When planting the Kentucky coffee tree in the landscape, choose a sunny location that has well-drained ground. The hardy coffee trees adapt well to most soils—fertile, compacted, loamy, moist, dry, or alkaline soils. It’s also good to remember to give the tree enough room as it can spread up to 50 ft. (15 m).

How to Grow a Kentucky Coffee Tree From Seed

Kentucky coffee tree seeds are extremely hard and need preparation to grow from seed. The dark brown coffee seeds rarely germinate in the wild. To grow a coffee tree from seed, you need to scarify the seeds to soften them.

To prepare the rock-hard seeds for germination, put the bean-like seed in a non-metallic, heat-proof bowl. Pour plenty of boiling water over the seeds and stir with a spoon. Leave overnight to soak. Then remove any floating seeds.

Alternatively, you can file or sand the black hard seed coat until you reveal the yellow inner seed. This process allows water to penetrate the seeds when in moist potting soil.

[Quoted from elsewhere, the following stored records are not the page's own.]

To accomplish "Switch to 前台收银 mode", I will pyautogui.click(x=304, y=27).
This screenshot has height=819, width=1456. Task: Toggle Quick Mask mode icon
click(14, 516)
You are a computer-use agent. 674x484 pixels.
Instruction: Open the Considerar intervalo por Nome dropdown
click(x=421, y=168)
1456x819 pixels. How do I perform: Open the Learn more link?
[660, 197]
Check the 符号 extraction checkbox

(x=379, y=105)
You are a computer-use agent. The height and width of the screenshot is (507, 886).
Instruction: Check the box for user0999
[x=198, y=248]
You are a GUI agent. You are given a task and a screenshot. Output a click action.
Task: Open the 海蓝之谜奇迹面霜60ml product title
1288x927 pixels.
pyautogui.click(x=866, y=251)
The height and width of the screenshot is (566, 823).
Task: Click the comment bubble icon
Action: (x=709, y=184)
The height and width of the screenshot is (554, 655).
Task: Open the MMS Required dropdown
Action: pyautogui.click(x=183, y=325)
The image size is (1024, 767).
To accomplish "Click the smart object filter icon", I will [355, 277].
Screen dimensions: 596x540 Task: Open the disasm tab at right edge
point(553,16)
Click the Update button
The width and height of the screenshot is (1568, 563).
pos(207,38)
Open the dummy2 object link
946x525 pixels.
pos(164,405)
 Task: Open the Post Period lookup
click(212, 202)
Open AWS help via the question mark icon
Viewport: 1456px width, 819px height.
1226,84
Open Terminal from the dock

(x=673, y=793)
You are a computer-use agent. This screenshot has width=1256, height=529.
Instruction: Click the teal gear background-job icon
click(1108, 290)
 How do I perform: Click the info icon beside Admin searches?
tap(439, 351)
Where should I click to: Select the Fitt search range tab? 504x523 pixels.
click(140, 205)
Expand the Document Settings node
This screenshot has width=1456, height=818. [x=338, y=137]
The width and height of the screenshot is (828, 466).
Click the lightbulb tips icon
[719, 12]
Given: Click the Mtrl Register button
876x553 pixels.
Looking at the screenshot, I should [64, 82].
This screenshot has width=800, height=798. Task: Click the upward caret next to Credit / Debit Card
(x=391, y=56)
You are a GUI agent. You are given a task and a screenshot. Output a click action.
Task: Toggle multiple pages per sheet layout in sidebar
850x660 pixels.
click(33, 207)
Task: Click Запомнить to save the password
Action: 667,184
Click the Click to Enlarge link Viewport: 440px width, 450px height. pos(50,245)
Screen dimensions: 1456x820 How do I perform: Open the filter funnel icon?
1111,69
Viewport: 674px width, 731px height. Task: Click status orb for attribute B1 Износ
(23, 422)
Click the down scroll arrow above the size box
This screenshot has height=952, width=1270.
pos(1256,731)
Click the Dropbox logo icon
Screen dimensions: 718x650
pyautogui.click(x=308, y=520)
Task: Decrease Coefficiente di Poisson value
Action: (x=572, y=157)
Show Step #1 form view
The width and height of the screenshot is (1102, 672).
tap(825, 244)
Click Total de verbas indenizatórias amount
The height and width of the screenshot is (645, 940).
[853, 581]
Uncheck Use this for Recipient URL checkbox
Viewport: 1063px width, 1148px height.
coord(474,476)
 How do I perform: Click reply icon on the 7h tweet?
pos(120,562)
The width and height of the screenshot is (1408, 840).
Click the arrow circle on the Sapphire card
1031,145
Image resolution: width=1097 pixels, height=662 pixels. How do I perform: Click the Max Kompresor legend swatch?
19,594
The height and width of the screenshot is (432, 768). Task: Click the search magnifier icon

To plant the softened or scarified Kentucky coffee tree seeds, put the seeds in a pot containing equal amounts of moist peat moss and perlite. The seeds should be 1” to 2” apart (2.5 – 5 cm) in the potting mix. Then water thoroughly. Place the pot in partial sunlight and keep the soil moist. The seedlings should appear in two to four weeks.

You can grow the young Kentucky coffee tree in a one-gallon (3.7 l) container until ready to transplant to your garden.

Kentucky Coffeetree ‘Kentucky Espresso’

The Kentucky coffee tree ‘Espresso’ is a male, seedless cultivar with graceful, arching branches, white fragrant flowers, large compound dark green leaves, and spectacular yellow fall color. The ‘Espresso’ Kentucky coffee tree grows up to 75 ft. (22 m) tall and 50 ft. (15 m) wide. The deciduous tree grows in a wide range of soils in full sun.

Kentucky Coffee Tree ‘Stately Manor’

The Kentucky coffee tree ‘Stately Manor’ is a fruitless cultivar with an upward, narrow branching habit and elm-like vase shape. The medium-size landscape tree grows up to 50 ft. (15 m) tall and 30 ft. (9 m) wide. The ‘Stately Manor’ coffee tree features bipinnately compound leaves and has identifiable dark brown bark.

Kentucky Coffee Tree ‘Prairie Titan’

The Kentucky coffee tree ‘Prairie Titan’ is a medium-sized landscape tree that doesn’t produce seed pods. The upright spreading tree grows between 60 and 68 ft. (18 – 21 m) tall. The ‘Prairie Titan’ Kentucky coffee tree has blue-green foliage, clusters of insignificant white flowers, and attractive peeling bark.